The colored lines delineate the regions that will be imaged at differing
resolutions.
Zooming-in closer to Titan than during its previous pass two weeks
earlier, Cassini camera coverage again focuses on the region known
informally as "the H." Some of the narrow-angle camera images Cassini
takes during this close flyby will be composited into high-resolution
mosaics, similar to PIA06222.
This encounter also should provide an excellent view of Bazaruto Facula
and its central 80-kilometer-wide (50-mile) crater, seen in PIA06234.
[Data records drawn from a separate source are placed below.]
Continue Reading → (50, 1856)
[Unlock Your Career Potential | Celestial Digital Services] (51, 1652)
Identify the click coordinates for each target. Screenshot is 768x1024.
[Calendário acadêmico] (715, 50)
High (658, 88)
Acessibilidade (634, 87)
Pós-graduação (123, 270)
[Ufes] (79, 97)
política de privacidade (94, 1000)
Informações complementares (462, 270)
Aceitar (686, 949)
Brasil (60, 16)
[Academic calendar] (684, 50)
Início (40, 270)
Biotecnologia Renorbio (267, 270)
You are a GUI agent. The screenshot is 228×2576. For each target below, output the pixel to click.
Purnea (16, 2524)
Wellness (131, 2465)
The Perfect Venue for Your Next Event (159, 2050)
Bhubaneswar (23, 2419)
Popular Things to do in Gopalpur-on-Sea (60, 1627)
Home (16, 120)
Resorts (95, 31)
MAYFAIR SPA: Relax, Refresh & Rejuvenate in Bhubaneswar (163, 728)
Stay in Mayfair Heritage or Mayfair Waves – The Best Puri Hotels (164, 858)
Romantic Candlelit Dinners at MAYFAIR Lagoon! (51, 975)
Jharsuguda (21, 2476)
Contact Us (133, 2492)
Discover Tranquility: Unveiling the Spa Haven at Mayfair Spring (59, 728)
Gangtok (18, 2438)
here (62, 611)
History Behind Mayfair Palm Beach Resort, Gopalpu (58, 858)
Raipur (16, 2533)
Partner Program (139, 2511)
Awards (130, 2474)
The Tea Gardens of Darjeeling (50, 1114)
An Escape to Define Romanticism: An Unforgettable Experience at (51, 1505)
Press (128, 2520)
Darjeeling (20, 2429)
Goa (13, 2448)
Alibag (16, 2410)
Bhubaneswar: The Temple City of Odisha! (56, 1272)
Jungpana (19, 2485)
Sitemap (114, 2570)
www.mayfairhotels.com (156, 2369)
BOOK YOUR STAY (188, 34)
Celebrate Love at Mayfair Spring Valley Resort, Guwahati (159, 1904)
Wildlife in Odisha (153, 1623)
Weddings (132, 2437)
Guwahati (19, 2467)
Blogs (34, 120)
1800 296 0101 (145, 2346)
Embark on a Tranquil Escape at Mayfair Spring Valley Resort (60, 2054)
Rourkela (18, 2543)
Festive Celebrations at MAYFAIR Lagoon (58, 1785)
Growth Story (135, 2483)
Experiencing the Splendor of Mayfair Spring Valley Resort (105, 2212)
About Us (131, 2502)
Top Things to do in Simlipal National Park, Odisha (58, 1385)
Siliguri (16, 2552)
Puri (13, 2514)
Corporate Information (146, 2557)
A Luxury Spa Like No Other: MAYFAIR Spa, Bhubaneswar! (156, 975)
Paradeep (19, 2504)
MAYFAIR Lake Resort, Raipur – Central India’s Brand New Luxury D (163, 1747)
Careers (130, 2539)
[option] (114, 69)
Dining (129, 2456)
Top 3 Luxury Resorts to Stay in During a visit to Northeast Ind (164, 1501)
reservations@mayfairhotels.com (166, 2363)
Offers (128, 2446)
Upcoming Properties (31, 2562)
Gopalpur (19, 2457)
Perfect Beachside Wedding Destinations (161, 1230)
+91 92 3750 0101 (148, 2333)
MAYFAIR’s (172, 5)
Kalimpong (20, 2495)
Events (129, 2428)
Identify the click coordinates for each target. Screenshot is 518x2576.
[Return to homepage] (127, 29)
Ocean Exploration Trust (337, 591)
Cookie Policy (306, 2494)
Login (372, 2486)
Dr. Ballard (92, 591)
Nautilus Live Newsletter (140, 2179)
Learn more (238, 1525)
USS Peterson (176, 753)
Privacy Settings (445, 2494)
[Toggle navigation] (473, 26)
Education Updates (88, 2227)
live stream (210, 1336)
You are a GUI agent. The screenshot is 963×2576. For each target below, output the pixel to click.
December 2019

The map shows only brightness variations on Titan's surface (the
illumination is such that there are no shadows and no shading due to
topographic variations). Previous observations indicate that due to
Titan's thick, hazy atmosphere, the sizes of surface features that can
be resolved are a few to five times larger than the actual pixel scale
labeled on the map.
The images for this global map were obtained using a narrow band filter
centered at 938 nanometers - a near-infrared wavelength (invisible to the
human eye) at which light can penetrate Titan's atmosphere to reach the
surface and return through the atmosphere to be detected by the camera.
The images have been processed to enhance surface details.
The Cassini-Huygens mission is a cooperative project of NASA, the European
Space Agency and the Italian Space Agency. The Jet Propulsion Laboratory,
a division of the California Institute of Technology in Pasadena, manages
the mission for NASA's Science Mission Directorate, Washington, D.C. The
Cassini orbiter was designed, developed and assembled at JPL.